The government’s new, revamped HARP program is 6 weeks from release. Homeowners in California and nationwide are gearing up to refinance.
HARP is an acronym. It stands for Home Affordable Refinance Program. HARP is the government’s loan product for “underwater homeowners”. HARP makes current mortgage rates available to households which would otherwise be unable to refinance because the home lacks equity.
This is a big deal — especially today. Mortgage rates are at an all-time low and millions of U.S. homeowners have been unable to take advantage. HARP aims to change that.
HARP originally launched in 2009. Its first iteration failed to reach a meaningful percentage of U.S. homeowners, however, because costs were high and loans were high-risk. With its re-release, the government has removed the hurdles to HARP, putting refinancing within reach for millions of U.S. households.
To qualify for HARP, homeowners must first meet 3 qualifying criteria.
First, their current mortgage must be backed Fannie Mae or Freddie Mac. FHA- and VA-backed loans are HARP-ineligible, as are jumbo loans and loans backed by portfolio lenders.
- To check if your loan if Fannie Mae-backed, click here.
- To check if your loan if Freddie Mac-backed, click here.
Second, the existing mortgage must have been securitized by Fannie Mae or Freddie Mac prior on, or before, May 31, 2009. If you bought your home or refinanced it after that date, you are HARP-ineligible.

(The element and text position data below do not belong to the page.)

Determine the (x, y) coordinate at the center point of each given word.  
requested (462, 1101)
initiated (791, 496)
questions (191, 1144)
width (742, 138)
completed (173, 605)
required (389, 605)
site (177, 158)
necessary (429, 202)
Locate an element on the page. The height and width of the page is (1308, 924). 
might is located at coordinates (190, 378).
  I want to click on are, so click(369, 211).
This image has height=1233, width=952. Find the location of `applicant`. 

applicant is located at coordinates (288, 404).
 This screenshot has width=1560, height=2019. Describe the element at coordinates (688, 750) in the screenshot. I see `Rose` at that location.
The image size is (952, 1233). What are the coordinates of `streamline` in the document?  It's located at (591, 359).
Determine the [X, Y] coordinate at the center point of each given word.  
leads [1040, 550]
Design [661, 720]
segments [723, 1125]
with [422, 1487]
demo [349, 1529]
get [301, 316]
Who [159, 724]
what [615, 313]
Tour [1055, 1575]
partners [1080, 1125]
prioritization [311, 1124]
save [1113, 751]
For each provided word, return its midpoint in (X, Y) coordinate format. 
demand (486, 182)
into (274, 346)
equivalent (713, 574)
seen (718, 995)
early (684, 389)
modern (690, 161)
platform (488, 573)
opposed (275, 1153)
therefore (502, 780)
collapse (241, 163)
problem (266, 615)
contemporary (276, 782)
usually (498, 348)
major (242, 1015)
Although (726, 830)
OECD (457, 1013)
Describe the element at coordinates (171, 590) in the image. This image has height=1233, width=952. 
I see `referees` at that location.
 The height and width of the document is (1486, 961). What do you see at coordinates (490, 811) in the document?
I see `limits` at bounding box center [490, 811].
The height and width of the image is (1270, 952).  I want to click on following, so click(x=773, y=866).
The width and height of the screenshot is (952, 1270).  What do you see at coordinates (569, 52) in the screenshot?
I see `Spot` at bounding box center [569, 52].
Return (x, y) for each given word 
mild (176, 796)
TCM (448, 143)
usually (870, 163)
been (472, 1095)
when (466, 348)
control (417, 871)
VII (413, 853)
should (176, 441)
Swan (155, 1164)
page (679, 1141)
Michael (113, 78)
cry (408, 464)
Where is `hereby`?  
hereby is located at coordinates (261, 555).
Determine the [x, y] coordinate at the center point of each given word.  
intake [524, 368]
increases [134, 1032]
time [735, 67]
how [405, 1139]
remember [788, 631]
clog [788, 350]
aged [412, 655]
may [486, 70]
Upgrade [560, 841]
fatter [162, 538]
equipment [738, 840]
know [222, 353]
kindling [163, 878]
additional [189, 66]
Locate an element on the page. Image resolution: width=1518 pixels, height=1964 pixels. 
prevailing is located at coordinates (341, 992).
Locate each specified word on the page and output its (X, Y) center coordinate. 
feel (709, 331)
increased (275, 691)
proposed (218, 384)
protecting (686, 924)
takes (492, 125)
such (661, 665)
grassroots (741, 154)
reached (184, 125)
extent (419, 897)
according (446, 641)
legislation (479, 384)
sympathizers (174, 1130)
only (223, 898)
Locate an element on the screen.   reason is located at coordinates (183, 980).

There are no exceptions to this rule.
And, third, the existing mortgage must be accompanied by a strong repayment history. Mortgage payment must have been paid on-time for the last 6 months, at least, and there may not be more than one 30-day late payment in the last 12 months.
If these 3 qualifiers are met, HARP applicants should find the approval process straight-forward :
- Fixed rate mortgages allow unlimited loan-to-value
- The standard 7-year “waiting period” after a foreclosure is waived in full
- Except in rare cases, home appraisals aren’t required
Furthermore, HARP mortgage rates are expected to be on par with non-HARP rates, meaning that HARP homeowners in San Francisco will get the same rates and pay the same fees as everyone else. There’s no “penalty” for using HARP.
The revamped HARP is expected to be generally available beginning Monday, March 19, 2012.
To get a head-start on HARP, check with your loan officer for the complete list of HARP eligibility requirements.